Ew Answer: $q=-2,0,2$. For the construction, $q=0$ is trivial, and for $q=2$ use $2(a-b)(c-d)=(a-d)^2+(b-c)^2-(a-c)^2-(b-d)^2$. Note that $q$ must be an integer; if not, make a number on the second line non integral (say using $q*1*1$ by placing $2$ numbers on the napkin that differ by $1$). Also, $|q|>2$ fails by considering $qa^2>2a^2$ where $a$ is the largest number on the first line. Lastly, to show $1$ and $-1$ fail, consider the napkin $1,2,10,20,30,40,50,60,70,80$, where $10$ is written on the second line. As $10\equiv 2 \pmod 4$, we have that $a,b$ are odd and $c,d$ even or vice versa. However, inspection gives $a^2 \equiv 1 \pmod 10$ if $a$ is odd. Similarly, $c^2 \equiv 0,4$ if $c$ is even. If $a,b$ are odd then $a^2+b^2-c^2-d^2\equiv 2-c^2-d^2 \equiv 2, 8, 4 \pmod {10}$, none of which are $0$, so $10$ can’t be on the third line.

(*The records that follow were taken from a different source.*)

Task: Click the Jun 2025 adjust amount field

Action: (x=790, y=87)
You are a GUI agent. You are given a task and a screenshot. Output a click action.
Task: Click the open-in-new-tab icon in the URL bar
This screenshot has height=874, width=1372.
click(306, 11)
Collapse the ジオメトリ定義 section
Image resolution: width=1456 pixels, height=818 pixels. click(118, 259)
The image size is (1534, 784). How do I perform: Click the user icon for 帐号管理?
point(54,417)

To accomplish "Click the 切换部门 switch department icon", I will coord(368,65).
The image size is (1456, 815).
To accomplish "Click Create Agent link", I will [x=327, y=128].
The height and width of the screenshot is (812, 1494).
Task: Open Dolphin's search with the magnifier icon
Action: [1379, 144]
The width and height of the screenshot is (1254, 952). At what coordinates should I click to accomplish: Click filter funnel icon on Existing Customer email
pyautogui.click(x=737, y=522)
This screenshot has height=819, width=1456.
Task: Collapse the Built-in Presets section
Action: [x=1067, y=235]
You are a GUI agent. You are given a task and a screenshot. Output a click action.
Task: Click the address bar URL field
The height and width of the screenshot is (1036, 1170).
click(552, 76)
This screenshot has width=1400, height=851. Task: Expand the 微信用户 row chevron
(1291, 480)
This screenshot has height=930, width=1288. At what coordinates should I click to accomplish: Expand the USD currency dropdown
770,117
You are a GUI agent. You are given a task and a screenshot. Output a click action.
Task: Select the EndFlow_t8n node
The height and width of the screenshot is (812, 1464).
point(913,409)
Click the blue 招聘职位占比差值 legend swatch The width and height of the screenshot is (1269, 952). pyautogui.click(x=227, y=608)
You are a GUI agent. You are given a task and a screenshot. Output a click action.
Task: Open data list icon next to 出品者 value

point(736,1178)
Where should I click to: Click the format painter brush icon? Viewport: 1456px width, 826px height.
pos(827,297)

Pretty easy First we prove that all $q\ne -2,0,2$ fail. Take numbers $\{\sqrt{2},\sqrt{3},\dots,\sqrt{29}\}$, which are the square roots of the first ten prime numbers. The number $q(\sqrt{2}-\sqrt{3})(\sqrt{5}-\sqrt{7})$ is on the second line, and must therefore be on the third line. Assume $q\ne 0$. In this case, due to square roots being linearly independent, it follows that $|a|$, $|b|$, $|c|$, and $|d|$ must be $\sqrt{5}-\sqrt{2}$, $\sqrt{7}-\sqrt{2}$, $\sqrt{5}-\sqrt{3}$, and $\sqrt{7}-\sqrt{3}$. In this case we easily find that $q=-2$ or $q=2$. Now we prove that $q=-2$, $q=2$, and $q=0$ work. If $q=0$ we are done; take $a=b=c=d$ on the third line. If $q=2$, write $2(a-b)(c-d)=(a-d)^2+(b-c)^2-(a-c)^2-(b-d)^2$, done. If $q=-2$, we have the same as above, except negating both sides of the equation, done. So we are done. $\blacksquare$ oh wait i actually didn't prove q was integral what a sell This only works if $q$ is integral, which is true: simply take $\{1,2,\dots,10\}$, and realize that $q$ is on the second line---and the third line is only integers.